“Highlights from President Biden’s 2021 State of the Union: Reflecting on a Year of Progress and Change”
President Biden delivers State of the Union address
US President Joe Biden delivers his State of the Union address during a joint session of Congress in the Chamber of the US Capitol February 7, 2023 in Washington, DC. Credit—Drew Angerer—Getty Images
Addressing Congress for the first time since Republicans won a majority, President Joe Biden opened his State of the Union address Tuesday night by celebrating how far the country’s economy has come since the peak of high inflation last summer , and recognizing the fall in unemployment.
Biden also announced a unity agenda that focuses on areas where he believes Democrats and Republicans can find common ground. “People sent us a clear message,” said Biden, behind whom was new House Speaker Kevin McCarthy. “Fighting for the sake of fighting, power for the sake of power, conflict for the sake of conflict gets us nowhere.”
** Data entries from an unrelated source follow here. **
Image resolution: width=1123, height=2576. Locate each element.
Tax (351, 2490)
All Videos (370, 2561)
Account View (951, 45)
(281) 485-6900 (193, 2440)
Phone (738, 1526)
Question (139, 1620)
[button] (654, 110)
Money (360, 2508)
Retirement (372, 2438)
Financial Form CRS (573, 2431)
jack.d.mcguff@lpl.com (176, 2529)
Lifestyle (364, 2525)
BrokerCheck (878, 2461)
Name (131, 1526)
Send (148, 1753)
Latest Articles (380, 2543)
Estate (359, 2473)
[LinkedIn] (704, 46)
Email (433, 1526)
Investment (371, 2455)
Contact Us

The President’s speech to a politically divided Congress comes as the nation grapples with complex domestic and international issues, including economic instability, a standoff on raising the debt ceiling, the ongoing conflict in Ukraine and escalating tensions with China. Biden offered a reassuring assessment of the current state of the nation emerging from the COVID-19 pandemic with the lowest unemployment rate since 1969. The economy added 12.1 million jobs between January 2021, when Biden took office, and more jobs were added this January two years than under any previous president during a four-year term.
However, he acknowledged persistently high prices and continued fears about the future, citing the Jan. 6, 2021 attack on the US Capitol and the threat to the democratic process. “Two years ago, democracy faced its greatest threat since the Civil War,” Biden said. “And today our democracy remains unbound and unbroken.”
Biden’s Tuesday night speech is a dress rehearsal for his likely re-election campaign, when the president will once again try to convince American voters that his seasoned leadership and willingness to work across the aisle make him the right leader in polarizing times. Biden hopes to tout his success over the past two years by getting some Republicans to commit to greater investment in infrastructure, boosting US engineered manufacturing and a modest gun safety bill.
These are the key moments from Biden’s 2023 State of the Union address.
What Biden wants to highlight
Rather than making flashy policy proposals like he did a year ago, Biden is expected to focus his speech primarily on what he’s accomplished in his first two years in office. With Republicans now in control of the House of Representatives, he is turning his attention to making sure voters credit him with major legislative wins, including the bipartisan infrastructure package, legislation boosting domestic semiconductor production, and climate action.
He is also expected to address raising the debt ceiling before the government runs out of money in June. Some House Republicans want cuts to programs like Medicare and Social Security in exchange for their support. Biden says he will not negotiate an increase in the limit because raising the limit only allows the US to pay bills that Congress has already approved and a default in payments calls into question the good faith and creditworthiness of the United States and making borrowing more expensive could send shock waves through the global economy.
White House officials say that not only will Biden find a way through the looming debt ceiling crisis, but he will talk about working across the aisle to lower the cost of some prescription drugs that veterans care for increase investment in cancer research and reduce opioid-related deaths. The president is also likely to promote some ideas that will resonate immediately with Republicans, including raising taxes on the wealthy, imposing a minimum corporate tax rate and banning assault weapons.
Biden’s speech comes at a time when his approval rating is about 42%, one of the lowest average second-year approval ratings of any modern president (only his predecessor, President Donald Trump, had a lower average second-year rating). A continuing drag on Biden’s ratings has been the economy, which is still suffering from high inflation. An ABC News/Washington Post poll released Sunday found that four in 10 Americans say they have been worse off financially since Biden took office. The same poll found that 62% of Americans would be disappointed or upset if Biden won a second term.
Notable guests
Each year, members of Congress and the First Lady invite guests to the State of the Union to honor them, thank them, or help raise awareness of specific issues.
Among this year’s President’s guests, seated with First Lady Jill Biden in the gallery of the House of Representatives, are the parents of Tyre Nichols, the 29-year-old black man who was beaten to death by Memphis police officers on Jan. 7; Brandon Tsay, the Californian who disarmed a gunman in the Monterey Park shooting that killed 11 on January 22; Paul Pelosi, the husband of former House Speaker Nancy Pelosi, who was assaulted at their San Francisco home on October 28 by a man who was looking for his wife; Oksana Markarova, the Ukrainian Ambassador to the United States; and Bono, the singer who campaigned for AIDS treatment.
Joining them in the First Lady’s box are cancer survivors, business owners, students, a young immigrant seeking legal status, a father who lost a child to a fentanyl overdose, a couple campaigning for the legalization of same-sex marriage , a Holocaust survivor and ironworker, a Navy spouse, and a woman who nearly died while pregnant after delaying treatment under Texas abortion law.